A few weeks ago, I realized that at the end of my work day, I was especially frazzled. My brain was buzzing with things to do, and I was more tired than usual. Instead of working more and feeling more effective, I realized I was working more hours, and feeling less effective.
In other words, it was time to put on the brakes.
I realized I'd been working hard, and I hadn't taken any breaks during my work day. For a long time. In fact, I couldn't remember the last time I'd taken a break.
Yeah, sure. Breaks are important. Haven't I learned this already in my more than 10 years of being an SLP? Nope. Time to re-learn.
SLPs and Taking Breaks
As SLPs, we have a reputation for not being good at taking breaks when we need them.
Pushing past our limits? We've done it.
Staying late to finish that last task? We've done it.
Dropping what we're doing to accommodate someone else's schedule? We've done it.
As SLPs, many of us believe we are immune to the necessary break. We can push past! We can do more!
Why don't we take a break when we need one? For one, we want to be helpful. Being in a helping profession means that if we stop working to take that break, we might not be helping someone. That can feel bad. Secondly, many SLPs are also people pleasers (no judgment - we all do it), so taking a break may mean we don't get back to that email or phone call. That can feel bad too.
Pushing Past the Limit
Unfortunately for many of us, we don't really take that break until we have pushed past our limits. Once that happens, there's no other option but to take a break. The exhaustion - or burn out - seeps in (or both), and we simply have to stop. That takes a long, long time to recover from.

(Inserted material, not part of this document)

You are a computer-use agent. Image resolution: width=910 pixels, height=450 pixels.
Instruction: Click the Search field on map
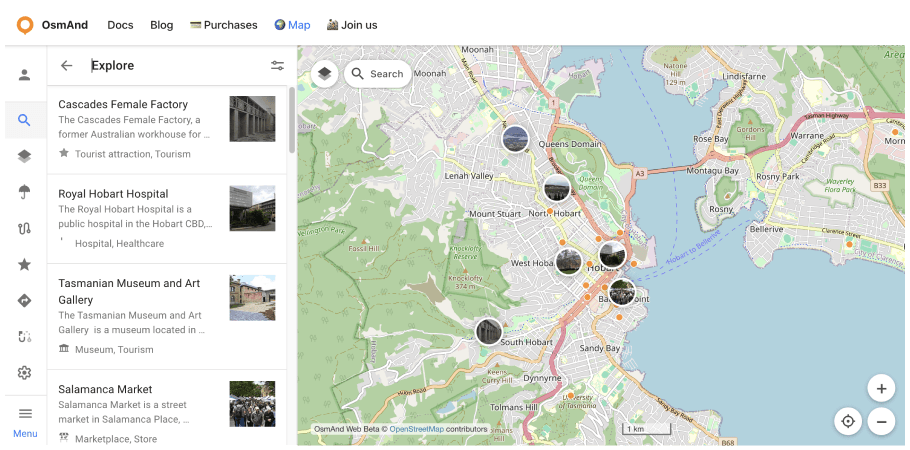pyautogui.click(x=378, y=74)
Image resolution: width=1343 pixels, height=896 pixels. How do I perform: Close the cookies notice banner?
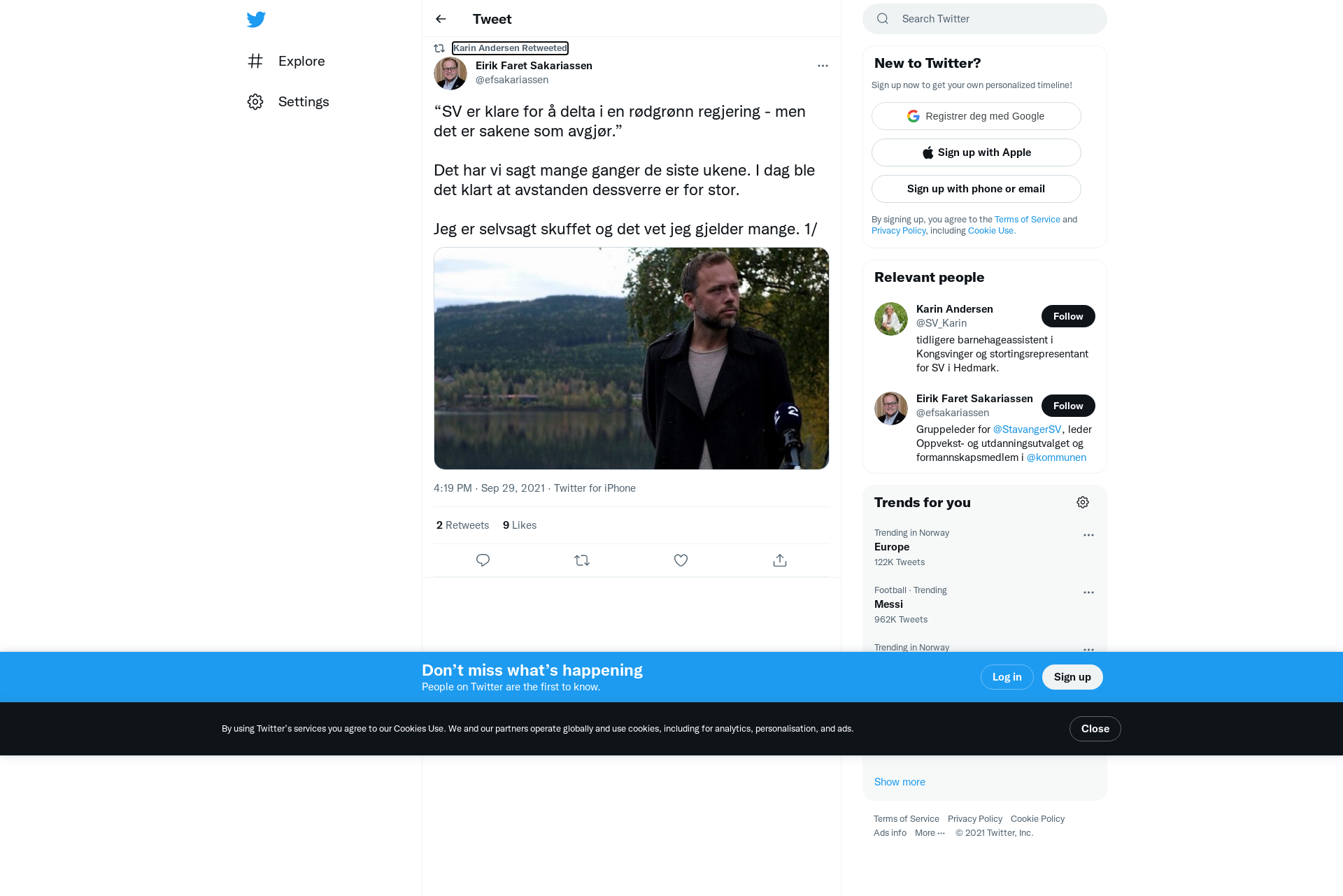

So, let's take a break before we get to that point.
After my who-knows-how-many weeks of no breaks, it was time for a change. Thankfully, I hadn't pushed past my limit...yet. But I knew it was time to do something differently.
My first goal: take a freaking nap.
I'm not a napper. I end up tossing and turning and never napping anyway. But this week I got home from work, and realized I need a nap. It was a quiet but persistent voice. So I listened.
I mean, I wish I could nap regularly. I've envied people who nap. They wake up looking all calm and rested, like they've just taken an hour-long hot yoga class and then had a green juice. And enjoyed it.
Nappers are zen. Nappers glow. I want that. Instead I'm typically frazzled and distinctly un-glowy.
This week, something changed. This week, I achieved the Zen Nap. Let me tell you all about it. (You know I will.)
I woke up with clear eyes, frazzled hair but a clear-thinking brain, glowing skin (OK, no - but stick with the story here), and new ideas and perspectives. It was awesome.
So, I'm here from the other side to say breaks are...awesome. Napping or not. Napping - for me - is grabbing the elusive tiger by the tail. Who knows when it'll happen again. I'll take it while it lasts.
The post-work nap involves a just-right combination of a certain kind of work day, possibly being sleep deprived the night before, the perfect amount of caffeine intake and timing (not too much, not too late) - and luck.
What's Napping Got to do With it?
Here's the thing - I didn't find the nap. The nap found me. Not to get too blissed out here (I've still got that imaginary nap glow), but sometimes an opportunity to take a break comes. When that happens, run (don't walk!) in that direction.
If it's hard to figure out when we need a break (nap or not), what about letting the break find us?
What if we say - when I'm tired, when I make mistakes, when the task feels overwhelming, I'm going to walk away. Treat your break as your friend and listen when it wants to find you. Listen to that quiet voice telling you to slow down.
If you are chronically bad at this, or worried your Work Brain will overwhelm your Break Brain, schedule it in. Then do it. The scheduling part isn't as important as the doing part.
I can't promise you'll find the ever-elusive post-work nap. Or that I will find it again, for that matter. But you will probably be a heck of a lot more effective (and make fewer mistakes you need to go back to and fix later) if you do let that break find you. Or schedule it in. Or both.
The important thing is to remember you can take breaks. For your own emotional and physical well being, you must take breaks. So, if as SLPs we tend to push back that break, let's welcome it with open arms instead. Let's encourage others to do the same. Let's stop wearing hustle as a badge of honor and start wearing our nap hair as a badge of honor instead. I'm right there with you.